Exactly… I would like to stipulate that when traveling along the Y axis to always preform the cut from North to South and when Traveling along the X axis to always perform the cut from West to East. I’ve found that depending on the direction of travel of the 1.5" single flute end mill either I end up with a very nice 220grit surface… or a rougher 80/120grit surface.

Finally, I found that diagonal travel is best when travelling South East on a letter but in general diagonal travel is rougher then linear travel in terms of finish.

You can do this in Fusion by selecting partial contours and stipulating the direction of travel per contour. But when you have a ton of inside corners as you do with 14 letter (70-100 partial contours) being cut from a 32x32" sheet it become very cumbersome to select and even more so to delete parts of the toolpaths so as to not not tangentially expand in an inside corner.

Because I am brand new to the CNC thing, I have absolutely NO IDEA what I’m talking about, but I accidentally ran across this link, that I am sure you already know about:

https://www.stepcraft.us/blog/stepcraft-blog-6/post/cutting-acrylic-8-guidelines-to-get-the-best-results-1

Completely understand, and can confirm that such is the case with my machine. To this point, when testing strategies, I use a hexagon or something of the variety, and determine which strategy provides the best average finish across segments. Sometimes the piece with the most beautiful finish on one(or more) segment(s), will also also have an equally unsatisfactory segment(s) elsewhere. You have gone much further, much respect.

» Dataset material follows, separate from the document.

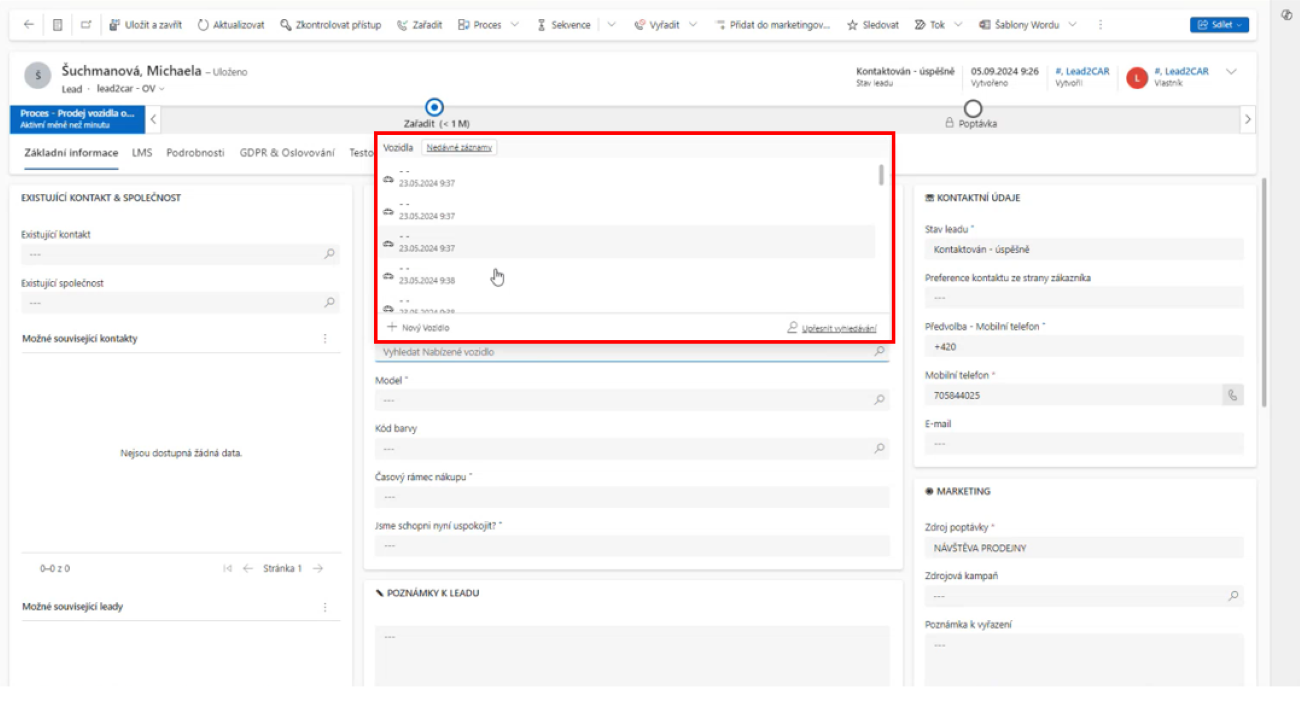The width and height of the screenshot is (1300, 706).
Task: Click the scrollbar in the Vozidla lookup list
Action: pos(880,176)
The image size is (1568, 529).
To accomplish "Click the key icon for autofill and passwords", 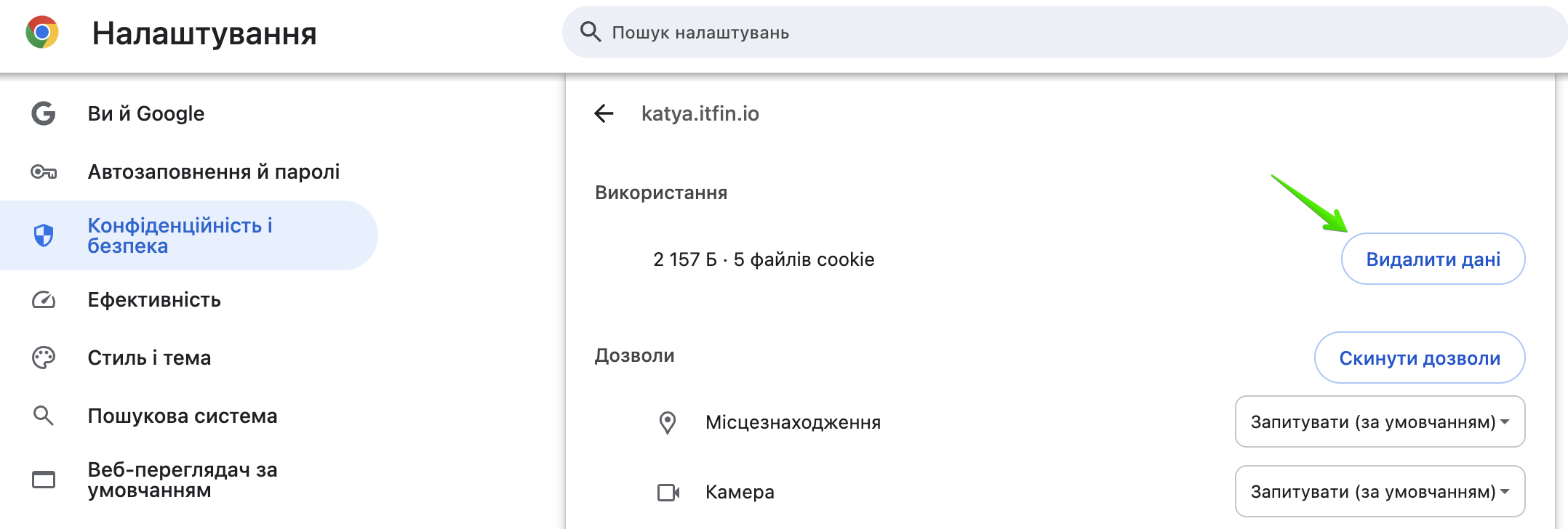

I just received an order of machined .5" black acrylic from a supplier. Previous to playing with the Shapeoko, I payed little attention to the quality of the finish, it was good enough. Now I marvel at the uniform, pure matte black finish, of the edges. These shops typically have edge processing machines, that spit out perfectly glass clear edges, but I don’t believe they would be usable on my designs. Otherwise, I’d buy one at this point.

1 Like

This topic was automatically closed 30 days after the last reply. New replies are no longer allowed.